課題 1: 提供文章によると、院長が気分を変えるために旅に出かけたとき、一緒に行った相手は誰ですか。
課題 2: 提供文章から、「チェーホフ『六号病棟・退屈な話他五篇』(松下裕訳、岩波書店)より」で始まり「の脆さが強く提示されている。」で終わる部分を一字一句そのまま書き写しなさい。
-------- 提供文章
チェーホフ『六号病棟・退屈な話他五篇』(松下裕訳、岩波書店)より

『六号病棟』

 

ロシアの小説家チェーホフ(1860-1904)の『六号病棟』(六号病棟・退屈な話他五篇、松下裕訳、岩波書店)には、日常そして世間に潜むじめじめとした闇が描かれている。

主人公の院長はある日、精神病院で隔離されている男と出会う。男は院長の周りにいる他の人物とは異なり、「考えたり議論し合ったりできる人物」であり、知性に溢れていた。彼の魅力にひかれ、対話を続ける院長に対して、周囲は院長自身を狂人扱いしていく。そして、最終的には院長もその精神病棟に入れられることになる。

院長が気分を変えるために郵便局長とともに旅に出かける場面がある。しかし、道中での郵便局長の行動や言動を見て、「われわれ二人のうち、どっちが狂ってるだろう」と考える。また、精神病棟に入れられる前には、「わたしの病気というのはただ、この二十年のあいだにわたしが町じゅうでたった一人しか賢い人間を見つけられなかった」と告白する。

なぜ、院長は狂人だとされたのか。それは常人である周囲の人間とは違い、そして彼らによる「世間」という名の権力によって「狂人」のレッテルを貼られた。ただ、それだけに過ぎない。主人公や周りの人物の緻密な描写で、狂人と常人の境界の曖昧さ、そして私たちの日常の脆さが強く提示されている。
----------------
-------- 提供資料
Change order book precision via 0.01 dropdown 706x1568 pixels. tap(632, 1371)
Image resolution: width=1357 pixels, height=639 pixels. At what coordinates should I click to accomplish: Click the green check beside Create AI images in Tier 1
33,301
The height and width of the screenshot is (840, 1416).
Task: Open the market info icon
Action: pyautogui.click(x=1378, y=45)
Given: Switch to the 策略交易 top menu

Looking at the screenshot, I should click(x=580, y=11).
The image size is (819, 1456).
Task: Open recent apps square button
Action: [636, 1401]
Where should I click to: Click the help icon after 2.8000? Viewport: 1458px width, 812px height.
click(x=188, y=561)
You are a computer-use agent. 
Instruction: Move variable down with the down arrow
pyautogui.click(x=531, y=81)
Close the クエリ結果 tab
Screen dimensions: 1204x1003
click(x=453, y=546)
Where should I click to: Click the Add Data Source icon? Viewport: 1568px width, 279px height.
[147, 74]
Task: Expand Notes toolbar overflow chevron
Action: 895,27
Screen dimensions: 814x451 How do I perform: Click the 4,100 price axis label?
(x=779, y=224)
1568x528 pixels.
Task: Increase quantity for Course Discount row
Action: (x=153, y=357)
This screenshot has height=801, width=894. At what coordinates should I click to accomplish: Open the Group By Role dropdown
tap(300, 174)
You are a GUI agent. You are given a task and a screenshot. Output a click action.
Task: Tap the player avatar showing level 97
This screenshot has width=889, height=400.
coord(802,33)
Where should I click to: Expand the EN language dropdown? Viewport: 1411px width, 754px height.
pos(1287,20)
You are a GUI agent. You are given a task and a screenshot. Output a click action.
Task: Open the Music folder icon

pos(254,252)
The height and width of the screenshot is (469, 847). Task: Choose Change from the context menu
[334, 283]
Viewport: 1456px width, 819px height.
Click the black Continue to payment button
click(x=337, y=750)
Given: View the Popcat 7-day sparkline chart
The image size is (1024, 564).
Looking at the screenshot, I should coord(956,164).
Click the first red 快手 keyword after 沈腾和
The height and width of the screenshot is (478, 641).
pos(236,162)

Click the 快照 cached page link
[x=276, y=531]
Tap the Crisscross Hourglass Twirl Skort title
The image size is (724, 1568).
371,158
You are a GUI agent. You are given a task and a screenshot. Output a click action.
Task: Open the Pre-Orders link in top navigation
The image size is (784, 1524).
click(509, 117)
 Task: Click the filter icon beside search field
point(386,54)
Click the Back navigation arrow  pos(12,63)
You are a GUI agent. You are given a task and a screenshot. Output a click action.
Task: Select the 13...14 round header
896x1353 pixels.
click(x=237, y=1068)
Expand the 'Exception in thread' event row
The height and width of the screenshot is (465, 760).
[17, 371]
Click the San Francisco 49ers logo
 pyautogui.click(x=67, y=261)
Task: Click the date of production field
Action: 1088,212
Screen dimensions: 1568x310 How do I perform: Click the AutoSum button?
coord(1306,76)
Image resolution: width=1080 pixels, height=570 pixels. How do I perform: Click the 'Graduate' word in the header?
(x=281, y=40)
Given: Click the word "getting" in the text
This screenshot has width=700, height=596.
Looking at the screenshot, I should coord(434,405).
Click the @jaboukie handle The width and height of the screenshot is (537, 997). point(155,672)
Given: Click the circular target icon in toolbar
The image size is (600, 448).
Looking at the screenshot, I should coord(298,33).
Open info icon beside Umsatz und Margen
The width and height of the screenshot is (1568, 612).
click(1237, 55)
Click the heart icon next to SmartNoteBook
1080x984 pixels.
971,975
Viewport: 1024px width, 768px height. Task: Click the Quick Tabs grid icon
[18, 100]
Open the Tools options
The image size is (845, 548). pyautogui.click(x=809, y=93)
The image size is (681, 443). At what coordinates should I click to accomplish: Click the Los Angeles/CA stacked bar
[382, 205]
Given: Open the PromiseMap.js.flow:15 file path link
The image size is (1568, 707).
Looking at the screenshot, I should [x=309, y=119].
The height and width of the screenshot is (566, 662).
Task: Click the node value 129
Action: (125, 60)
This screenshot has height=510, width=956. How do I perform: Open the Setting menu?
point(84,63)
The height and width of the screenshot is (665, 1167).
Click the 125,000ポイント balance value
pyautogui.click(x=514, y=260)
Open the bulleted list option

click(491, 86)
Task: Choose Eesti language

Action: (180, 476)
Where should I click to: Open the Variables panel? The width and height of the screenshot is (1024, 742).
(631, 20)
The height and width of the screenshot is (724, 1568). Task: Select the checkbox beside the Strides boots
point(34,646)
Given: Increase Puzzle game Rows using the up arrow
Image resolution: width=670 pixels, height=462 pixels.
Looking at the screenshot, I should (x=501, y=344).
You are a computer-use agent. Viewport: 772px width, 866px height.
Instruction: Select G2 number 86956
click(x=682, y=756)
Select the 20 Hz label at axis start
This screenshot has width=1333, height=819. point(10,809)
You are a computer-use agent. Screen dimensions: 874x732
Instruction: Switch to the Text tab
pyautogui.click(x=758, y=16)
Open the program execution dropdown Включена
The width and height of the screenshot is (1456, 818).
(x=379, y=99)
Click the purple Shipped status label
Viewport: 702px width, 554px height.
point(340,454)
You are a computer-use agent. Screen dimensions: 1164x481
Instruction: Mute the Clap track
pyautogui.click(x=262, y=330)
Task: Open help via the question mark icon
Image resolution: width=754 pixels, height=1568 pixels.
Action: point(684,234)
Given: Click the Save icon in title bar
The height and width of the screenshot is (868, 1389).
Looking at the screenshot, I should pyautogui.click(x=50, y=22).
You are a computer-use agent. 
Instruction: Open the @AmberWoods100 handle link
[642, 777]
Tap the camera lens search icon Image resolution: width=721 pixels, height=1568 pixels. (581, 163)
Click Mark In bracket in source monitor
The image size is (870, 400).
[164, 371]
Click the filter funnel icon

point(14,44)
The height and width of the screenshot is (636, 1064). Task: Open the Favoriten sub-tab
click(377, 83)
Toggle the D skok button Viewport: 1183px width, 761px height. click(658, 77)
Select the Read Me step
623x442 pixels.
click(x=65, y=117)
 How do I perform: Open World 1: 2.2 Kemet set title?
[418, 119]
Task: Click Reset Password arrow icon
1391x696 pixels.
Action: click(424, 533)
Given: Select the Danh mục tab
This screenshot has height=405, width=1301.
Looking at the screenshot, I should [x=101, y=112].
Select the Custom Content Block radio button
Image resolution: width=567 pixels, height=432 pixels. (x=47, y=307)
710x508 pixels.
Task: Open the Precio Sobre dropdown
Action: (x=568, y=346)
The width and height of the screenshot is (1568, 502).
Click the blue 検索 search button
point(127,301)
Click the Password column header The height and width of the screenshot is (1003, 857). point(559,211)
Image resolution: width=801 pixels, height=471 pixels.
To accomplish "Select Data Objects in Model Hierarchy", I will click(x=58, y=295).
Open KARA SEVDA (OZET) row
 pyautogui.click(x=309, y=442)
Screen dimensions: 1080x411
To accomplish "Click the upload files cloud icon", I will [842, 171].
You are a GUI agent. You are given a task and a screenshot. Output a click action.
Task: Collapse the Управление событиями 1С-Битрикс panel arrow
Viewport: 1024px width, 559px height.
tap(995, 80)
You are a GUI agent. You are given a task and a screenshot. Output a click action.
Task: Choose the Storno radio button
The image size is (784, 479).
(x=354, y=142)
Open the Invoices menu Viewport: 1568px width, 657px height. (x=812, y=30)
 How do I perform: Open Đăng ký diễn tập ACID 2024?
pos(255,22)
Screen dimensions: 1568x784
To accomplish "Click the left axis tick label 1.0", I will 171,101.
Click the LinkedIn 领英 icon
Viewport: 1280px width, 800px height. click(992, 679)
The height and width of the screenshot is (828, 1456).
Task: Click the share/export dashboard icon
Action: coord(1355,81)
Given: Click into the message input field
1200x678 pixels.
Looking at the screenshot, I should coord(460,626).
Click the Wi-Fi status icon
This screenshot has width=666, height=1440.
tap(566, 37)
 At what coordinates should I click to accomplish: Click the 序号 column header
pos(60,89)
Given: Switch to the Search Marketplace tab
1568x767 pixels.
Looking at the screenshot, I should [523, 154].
----------------
解答欄 1: 郵便局長です。

解答欄 2:
チェーホフ『六号病棟・退屈な話他五篇』(松下裕訳、岩波書店)より

『六号病棟』

 

ロシアの小説家チェーホフ(1860-1904)の『六号病棟』(六号病棟・退屈な話他五篇、松下裕訳、岩波書店)には、日常そして世間に潜むじめじめとした闇が描かれている。

主人公の院長はある日、精神病院で隔離されている男と出会う。男は院長の周りにいる他の人物とは異なり、「考えたり議論し合ったりできる人物」であり、知性に溢れていた。彼の魅力にひかれ、対話を続ける院長に対して、周囲は院長自身を狂人扱いしていく。そして、最終的には院長もその精神病棟に入れられることになる。

院長が気分を変えるために郵便局長とともに旅に出かける場面がある。しかし、道中での郵便局長の行動や言動を見て、「われわれ二人のうち、どっちが狂ってるだろう」と考える。また、精神病棟に入れられる前には、「わたしの病気というのはただ、この二十年のあいだにわたしが町じゅうでたった一人しか賢い人間を見つけられなかった」と告白する。

なぜ、院長は狂人だとされたのか。それは常人である周囲の人間とは違い、そして彼らによる「世間」という名の権力によって「狂人」のレッテルを貼られた。ただ、それだけに過ぎない。主人公や周りの人物の緻密な描写で、狂人と常人の境界の曖昧さ、そして私たちの日常の脆さが強く提示されている。